Ma cosa accadrebbe se Harris vincesse a novembre? Il 20 gennaio 2025, la neo-presidente Harris otterrebbe una villa finanziata dai contribuenti in cui vivere e un rimborso spese di 50mila dollari, anche se la presidenza non è certo gratuita.
Dovrebbe comunque provvedere da sola alla spesa e i costi legali. Fortunatamente per lei, otterrebbe un aumento di stipendio del 70%, fino a 400mila dollari. Avrebbe inoltre diritto a una pensione in base alla legge sugli ex presidenti, che le pagherebbe lo stipendio di un segretario di gabinetto (o del vicepresidente), circa 235mila dollari all’anno, per il resto della sua vita, una volta lasciato l’incarico.
Se la Harris servisse per un solo mandato, tale pensione avrebbe un valore stimato di 1,7 milioni di dollari al momento della sua uscita dall’incarico; dopo due mandati, il valore sarebbe di circa 1,1 milioni di dollari, perché avrebbe 68 anni quando inizierebbe a ricevere i benefici.
Dai Clinton a George W. Bush
Questi vantaggi finanziari sono piuttosto buoni, ma la presidenza è un esercizio di gratificazione differita. È quando si lascia la carica che si tende ad aprire le porte della finanza. I Clinton hanno incassato ben 240 milioni di dollari tra il 2001 e il 2016, secondo una precedente analisi di Forbes, soprattutto grazie a discorsi, scritti e consulenze.
Donald Trump ha incassato la sua fama post-presidenziale in parte fondando un’imitazione di Twitter che, dopo essere stata quotata in borsa all’inizio di quest’anno, ha gonfiato il suo patrimonio netto di miliardi.

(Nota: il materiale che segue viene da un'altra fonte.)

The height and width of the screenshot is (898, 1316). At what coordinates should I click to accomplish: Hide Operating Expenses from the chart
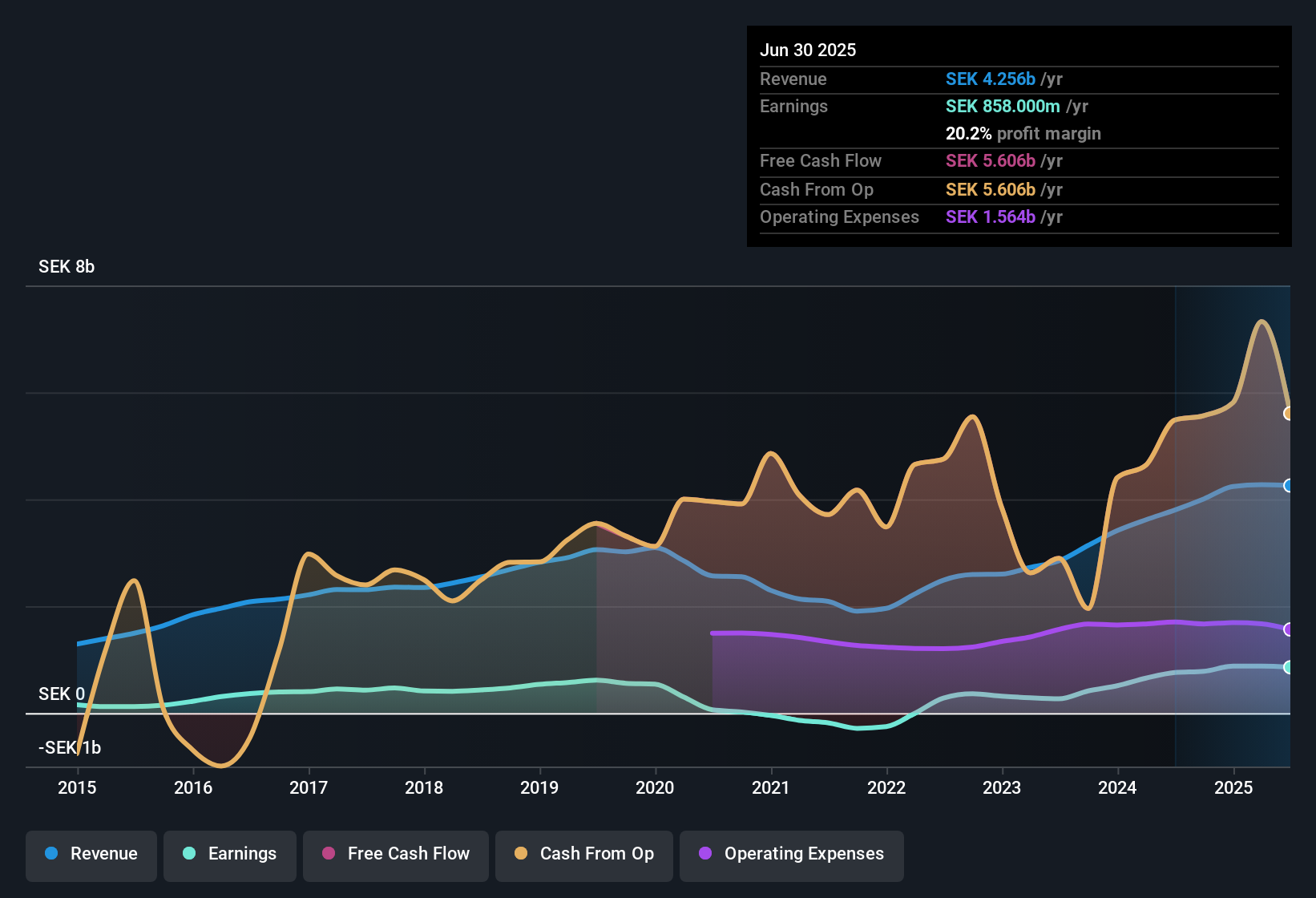(x=792, y=854)
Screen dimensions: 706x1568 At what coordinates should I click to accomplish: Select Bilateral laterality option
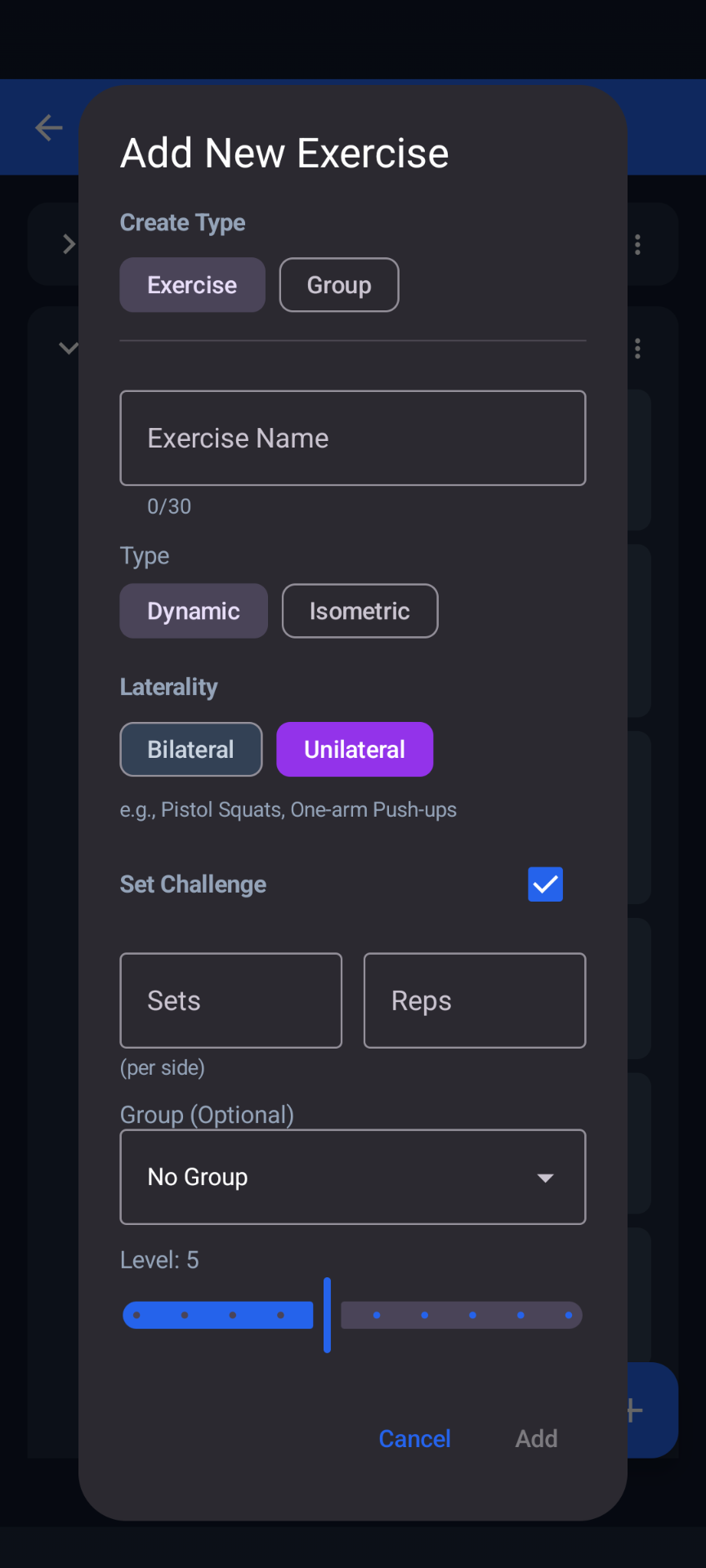191,750
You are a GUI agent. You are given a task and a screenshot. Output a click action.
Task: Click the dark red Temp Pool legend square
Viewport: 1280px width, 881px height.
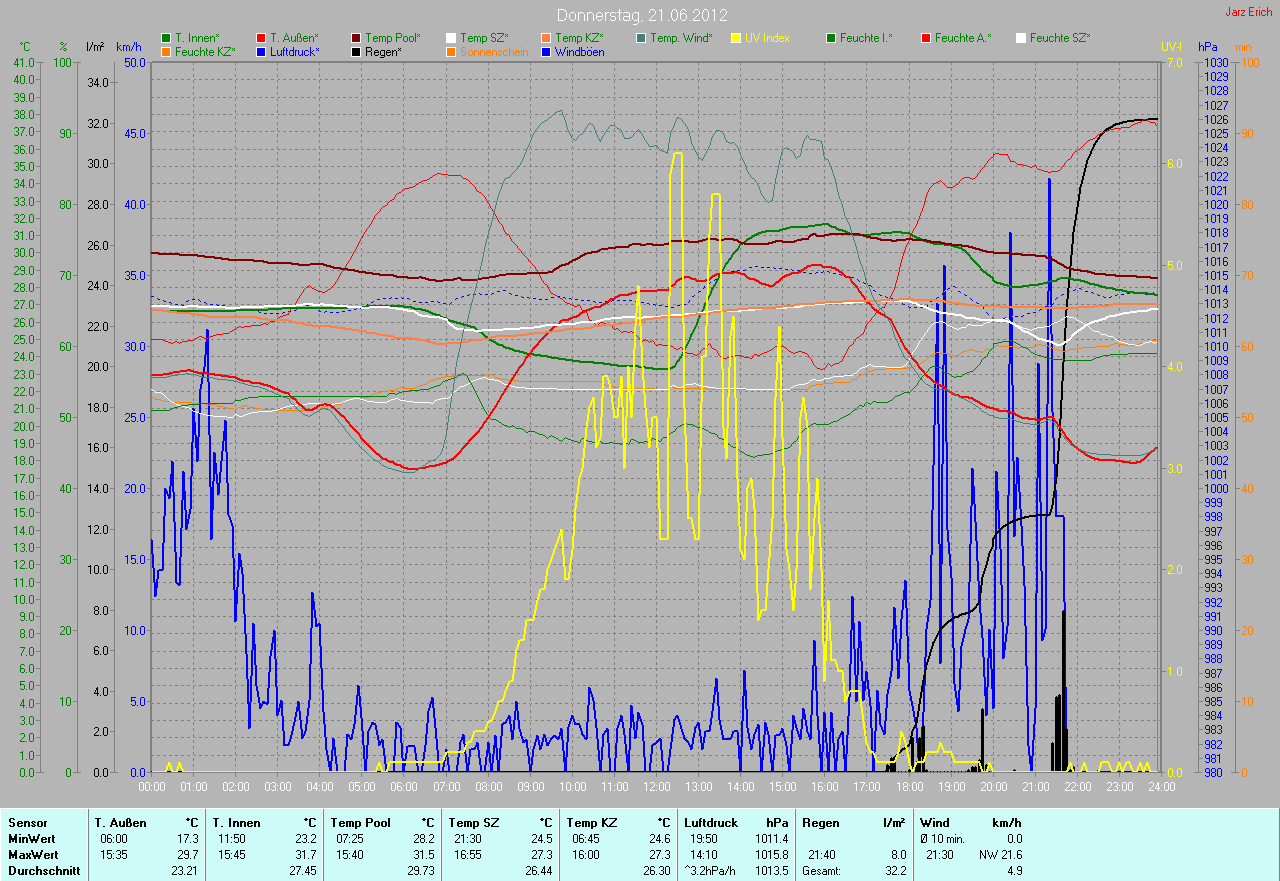pos(356,38)
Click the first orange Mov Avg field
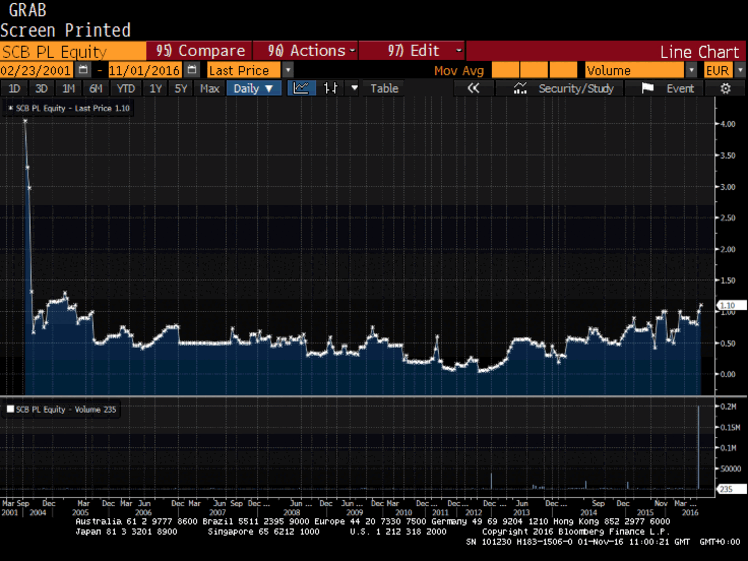This screenshot has height=561, width=748. point(506,70)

Discorso diverso per i presidenti non più coinvolti nella politica. George W. Bush avrebbe ottenuto un contratto da 7 milioni di dollari per il suo libro di memorie e decine di milioni per i discorsi. Barack e Michelle Obama hanno venduto i diritti del loro libro per 65 milioni di dollari e hanno stipulato un accordo con Netflix per una cifra sconosciuta, ma senza dubbio considerevole.
Harris, che è già una figura nazionale grazie ai suoi quattro anni al Senato e ai quattro come vicepresidente, potrebbe quasi certamente attingere a flussi di reddito simili in caso di sconfitta a novembre, anche se gli ex presidenti di solito ottengono somme molto più alte da editori e agenzie di talento. Con un patrimonio di 8 milioni di dollari, Harris ed Emhoff, entrambi 59enni, sono già più di 20 volte più ricchi dell’americano medio della loro fascia d’età.
È difficile dire se saranno in grado di aumentare la cifra più rapidamente vincendo o perdendo le elezioni, ed è improbabile che Harris decida di candidarsi in base al suo conto in banca. Ma una cosa è chiara: se dovessero decidere di fare cassa, Harris ed Emhoff avrebbero un sacco di soldi in arrivo, a prescindere da ciò che accadrà a novembre.